Escudero: Aquino clean on anti-Poe hits
President Benigno Aquino III has nothing to do with the attacks mounted by his party mates and allies against Sen. Grace Poe, her running mate, Sen. Francis Escudero, believes.
As such, Escudero sees no need to talk to Mr. Aquino, his friend, to get his allies to back off Poe in their attempts to get her out of the presidential race.
“In my view, President Aquino has no personal involvement in the steps taken against Senator Poe. If anything, it’s the people under him who are campaigning for and are solidly behind the candidate he anointed. But as for he himself, I do not see his hand or any move of his regarding the matter,” Escudero told reporters on Friday at a Senate forum.

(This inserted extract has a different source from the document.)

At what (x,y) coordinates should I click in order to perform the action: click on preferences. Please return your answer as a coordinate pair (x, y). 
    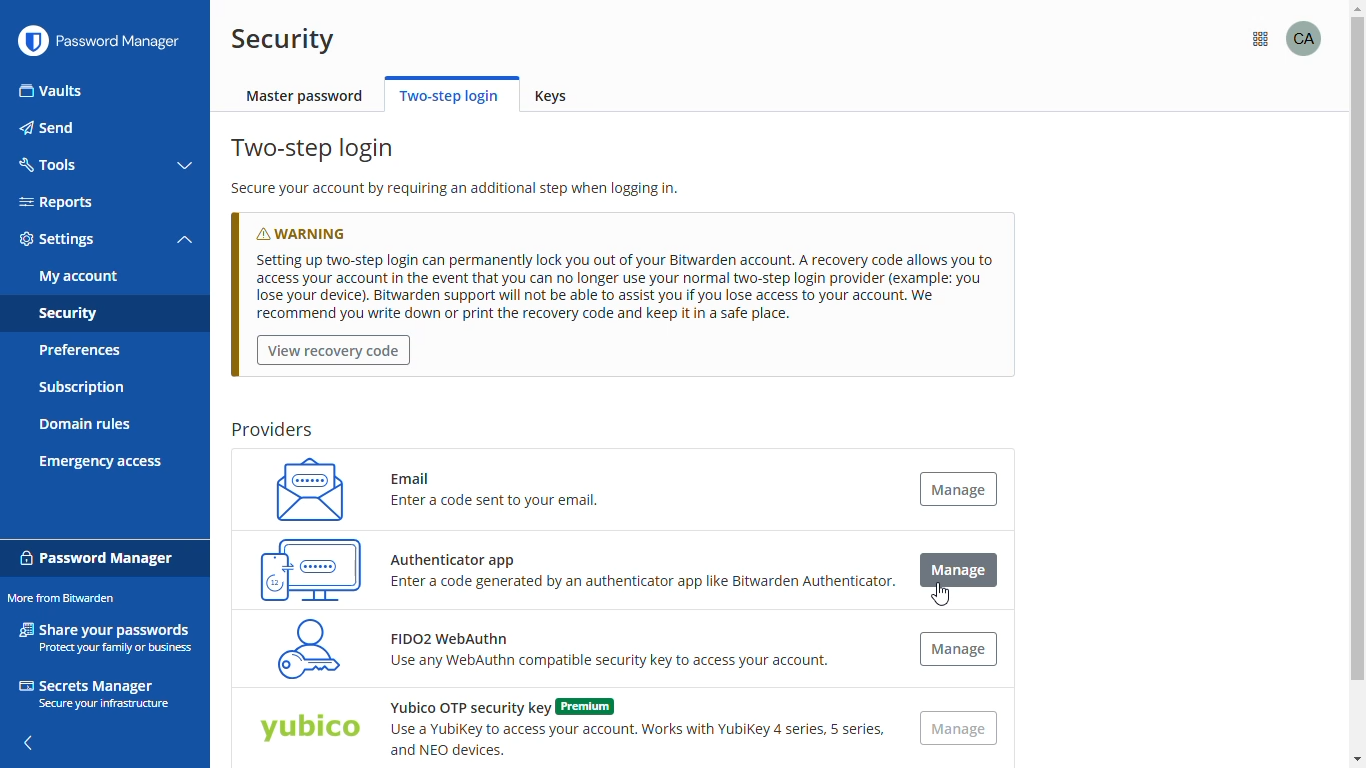
    Looking at the image, I should click on (78, 350).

Poe, who is running for president as an independent, is facing a string of disqualification cases in the Commission on Elections. The complaints contend she is not a natural-born citizen since she is a foundling, and she does not meet the 10-year residency rule since she lived in the United States.
Poe and Escudero have blamed her rivals, including the camp of Liberal Party standard bearer Mar Roxas, for the attempts to disqualify her.

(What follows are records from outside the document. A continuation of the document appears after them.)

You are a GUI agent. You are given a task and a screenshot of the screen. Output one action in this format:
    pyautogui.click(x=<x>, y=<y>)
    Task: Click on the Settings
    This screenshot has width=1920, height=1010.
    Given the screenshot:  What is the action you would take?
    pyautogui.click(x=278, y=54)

But Escudero said he was confident the President was not involved in the efforts to bring down Poe.
“Understand that he is not helping in this. It’s enough for me because, of course, there is some ill feeling from the other side that he is not helping to achieve this,” Escudero said.
As for Mr. Aquino’s recent twitting of Roxas’ rivals when he was in Rome, Escudero noted that the President commented on each candidate but not on whether Poe could run or not.
Escudero said his friendship with Mr. Aquino remained, although they last talked when the President was trying to convince Poe to be Roxas’ running mate.
“He has kept a respectful distance and so have I,” the senator said.
He surmised they would next talk when the elections are over.
Escudero meanwhile noted that only one more vote was needed in the Comelec en banc to disqualify Poe, which was why their camp was not pinning their hopes on the poll agency.
Three election commissioners belonging to one division had already ruled to disqualify Poe for not meeting the residency requirement.
Escudero said their next move, should the Comelec rule against Poe, would be to run to the Supreme Court.
He said that based on the Supreme Court’s 2004 ruling in the case against Poe’s adoptive father, Fernando Poe Jr., she should be allowed to run.
The elder Poe also faced a challenge to his candidacy for president over questions of his citizenship.
In the 2004 decision, the high court essentially ruled that the people should be allowed to decide and Fernando Poe Jr. should be allowed to run, Escudero said.